Lab 6 – Orientation Control
Connor Lynaugh
Overview
This lab’s objective was to extend the PID controller from linear distance control to rotational orientation control using the onboard IMU. Unlike distance control, orientation introduces challenges such as angular wraparound, sensor drift, and sensitivity to timing variability. The goal was to design a controller capable of rotating the robot to a desired yaw angle while maintaining stability.
System Architecture
The control system was implemented in a non-blocking structure within loop(). Each iteration checks control flags: if the orientation PID flag is set, the system updates yaw and yaw slope, then computes the control output. If a data transmission flag is set, logged data is sent over BLE including timing, orientation, and PID data. Otherwise, the loop continues handling Bluetooth communication. The notification handler is the same as before except orientation is collected as opposed to distance and error.
Two new bluetooth commands were added to respectively define the orientation PID gain values with initial conditions very similar to Lab 5. And also to set both the time of flight target and the orientation target simultaneously in real time.
This structure allows real-time tuning and dynamic setpoint updates, which will be important for future extensions such as waypoint-based navigation. This was used in lab to repeatedly change the target yaw.
Orientation Estimation
The gyroscope has a configurable full-scale range up to ±2000°/s. This is well above the rotational speeds observed in this lab, so saturation is not a concern. This parameter can be adjusted if higher sensitivity or range is needed. Yaw is obtained using the IMU’s Digital Motion Processor (DMP), which outputs a fused orientation estimate in quaternion form. Unlike direct gyroscope integration, which accumulates drift due to bias, the DMP internally combines gyroscope and accelerometer measurements to produce a stable orientation estimate. The gyroscope provides high-frequency rotational dynamics, while the accelerometer provides a gravity reference for long-term correction. This reduces drift and removes the need for external filtering.

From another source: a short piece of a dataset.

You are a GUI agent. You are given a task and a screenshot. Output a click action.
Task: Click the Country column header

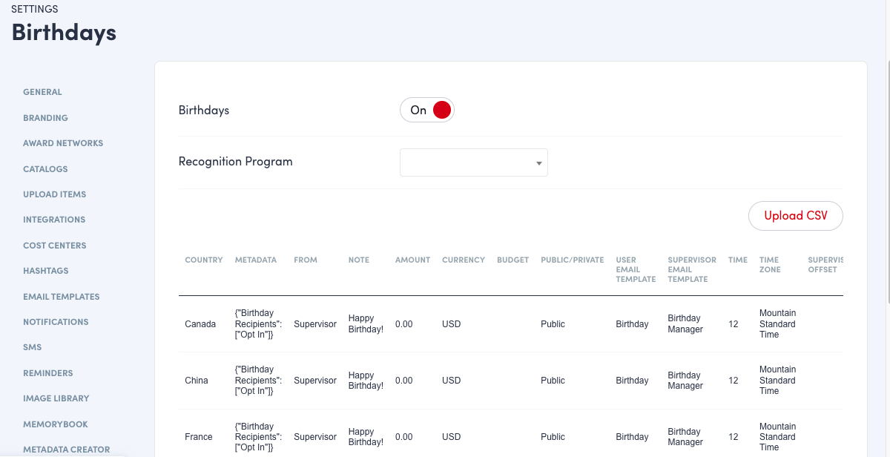click(x=203, y=260)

The DMP is initialized in setup() by enabling the Game Rotation Vector (Quat6) output and configuring the FIFO.
Quaternion data is read from the DMP FIFO each loop using readDMPdataFromFIFO(&data). The FIFO is then continuously drained using a while loop as long as valid data is available, ensuring that only the most recent measurement is used and preventing stale data or storage overflow. When a packet containing Quat6 data is detected via data.header, the quaternion components are extracted and scaled to recover floating-point values. The quaternions are then converted to yaw using standard trigonometric relationships, producing an angle in degrees. Current yaw is stored in latest_yaw, while the previous value and timestamp are shifted accordingly. Angular velocity is then computed using a finite difference between consecutive yaw measurements divided by the elapsed time. Because yaw wraps at ±180°, the difference is corrected to remain within the shortest angular interval before computing the slope. The resulting yaw_slope provides a continuous estimate of angular velocity even when crossing the wrap boundary and is used directly in the derivative term of the controller.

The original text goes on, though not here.